The legal dispute involving AT&T’s sponsorship of the No. 31 Chevrolets driven by Jeff Burton ended on Friday with a deal that allows AT&T to be primary sponsor on the cars owned by Richard Childress Racing through the end of the 2008 season.
“We sat down with all of the parties involved and decided that we all have significant needs,” said Dave Garver, executive director of business development and wireless sponsorships for AT&T.
“...We just believe this is what’s best for us as well as for NASCAR, for the health of the sport and for RCR.”
The settlement ends a court battle that began when AT&T filed a lawsuit over NASCAR’s denial of its right to sponsor the car, formerly sponsored by Cingular. NASCAR said that changing from Cingular to another wirelessbrand was in conflict of a grandfather clause in NASCAR’s deal with Sprint Nextel for title sponsorship of the Cup series. AT&T argued that it acquired majority interest in Cingular and changed its branding, so there was no change in the company sponsoring the car.
A federal judge issued an injunction in May allowing AT&T’s logos on Burton’s car.
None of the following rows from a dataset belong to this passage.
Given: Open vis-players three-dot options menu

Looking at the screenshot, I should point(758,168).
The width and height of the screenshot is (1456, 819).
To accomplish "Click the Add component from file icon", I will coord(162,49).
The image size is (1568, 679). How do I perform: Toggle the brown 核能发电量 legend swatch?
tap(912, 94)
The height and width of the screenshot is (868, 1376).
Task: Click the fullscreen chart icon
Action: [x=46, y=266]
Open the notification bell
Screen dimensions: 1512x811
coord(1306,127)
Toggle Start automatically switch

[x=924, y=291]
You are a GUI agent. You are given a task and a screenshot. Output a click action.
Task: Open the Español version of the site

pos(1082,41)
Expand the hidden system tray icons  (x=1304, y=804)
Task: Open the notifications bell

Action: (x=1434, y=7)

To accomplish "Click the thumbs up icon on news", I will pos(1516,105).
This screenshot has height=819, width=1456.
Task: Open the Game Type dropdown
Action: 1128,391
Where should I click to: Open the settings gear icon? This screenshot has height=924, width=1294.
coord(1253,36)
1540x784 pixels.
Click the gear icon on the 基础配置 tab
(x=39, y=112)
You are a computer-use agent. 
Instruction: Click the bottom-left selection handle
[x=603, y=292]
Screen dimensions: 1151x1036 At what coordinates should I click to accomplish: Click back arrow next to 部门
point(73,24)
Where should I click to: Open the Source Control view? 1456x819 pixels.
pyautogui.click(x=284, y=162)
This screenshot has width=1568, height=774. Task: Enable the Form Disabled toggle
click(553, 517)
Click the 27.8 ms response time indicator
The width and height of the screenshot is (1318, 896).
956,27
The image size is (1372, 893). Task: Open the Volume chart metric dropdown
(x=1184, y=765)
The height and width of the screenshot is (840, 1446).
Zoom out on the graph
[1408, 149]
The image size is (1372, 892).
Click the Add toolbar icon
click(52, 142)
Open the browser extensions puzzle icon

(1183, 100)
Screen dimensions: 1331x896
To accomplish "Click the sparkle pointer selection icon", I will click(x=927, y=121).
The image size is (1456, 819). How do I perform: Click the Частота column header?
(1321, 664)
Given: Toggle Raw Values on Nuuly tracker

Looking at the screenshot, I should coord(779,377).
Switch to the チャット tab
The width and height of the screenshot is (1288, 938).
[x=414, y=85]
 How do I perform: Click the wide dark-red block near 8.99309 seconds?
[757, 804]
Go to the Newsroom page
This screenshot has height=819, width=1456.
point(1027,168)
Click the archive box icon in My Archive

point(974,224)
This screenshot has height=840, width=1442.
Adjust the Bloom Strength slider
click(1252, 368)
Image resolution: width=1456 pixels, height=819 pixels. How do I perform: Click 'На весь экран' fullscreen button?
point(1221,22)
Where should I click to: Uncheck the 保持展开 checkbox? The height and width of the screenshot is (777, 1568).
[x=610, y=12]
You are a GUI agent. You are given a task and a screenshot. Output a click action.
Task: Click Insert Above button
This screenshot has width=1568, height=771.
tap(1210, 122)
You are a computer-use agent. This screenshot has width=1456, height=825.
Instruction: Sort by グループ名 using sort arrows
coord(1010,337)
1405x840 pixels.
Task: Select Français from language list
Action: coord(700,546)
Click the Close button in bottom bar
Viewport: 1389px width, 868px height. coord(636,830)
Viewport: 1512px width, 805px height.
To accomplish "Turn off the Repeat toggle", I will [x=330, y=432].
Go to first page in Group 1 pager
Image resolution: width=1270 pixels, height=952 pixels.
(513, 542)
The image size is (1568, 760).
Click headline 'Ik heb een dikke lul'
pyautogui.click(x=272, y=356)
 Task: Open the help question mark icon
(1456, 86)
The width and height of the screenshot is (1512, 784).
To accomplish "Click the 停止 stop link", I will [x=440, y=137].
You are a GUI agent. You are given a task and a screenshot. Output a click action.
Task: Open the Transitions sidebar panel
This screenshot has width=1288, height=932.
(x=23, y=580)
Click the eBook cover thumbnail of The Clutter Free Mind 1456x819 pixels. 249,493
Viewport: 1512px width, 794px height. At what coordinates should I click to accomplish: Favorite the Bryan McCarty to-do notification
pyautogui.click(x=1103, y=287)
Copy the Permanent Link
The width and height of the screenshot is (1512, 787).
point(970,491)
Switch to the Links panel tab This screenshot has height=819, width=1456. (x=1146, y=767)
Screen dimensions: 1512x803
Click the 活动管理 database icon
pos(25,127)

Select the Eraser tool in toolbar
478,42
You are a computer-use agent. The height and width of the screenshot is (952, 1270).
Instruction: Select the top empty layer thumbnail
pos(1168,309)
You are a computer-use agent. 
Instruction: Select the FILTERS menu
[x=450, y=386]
But last month, an appeals court overturned that issue and Burton’s car has been without sponsor decals for the past two races.
AT&T was due back in court later this month seeking a new injunction.
But the RCR team was putting the logos on the car early Friday at Richmond International Raceway, signaling an agreement had been reached.
“Our agreement with NASCAR ensured that we would be the only telecommunications sponsor beyond the two grandfathered brands," said Dean Kessel, director of Nextel Cup Series marketing for Sprint Nextel.
"Today’s agreement protects the integrity of that deal by putting a firm end date on AT&T’s sponsorship in the Nextel Cup Series.
“We are giving RCR and Jeff Burton an appropriate amount of time to transition to a new sponsor while remaining focused on winning the championship. That is the best solution for RCR, NASCAR, Sprint andracing fans.”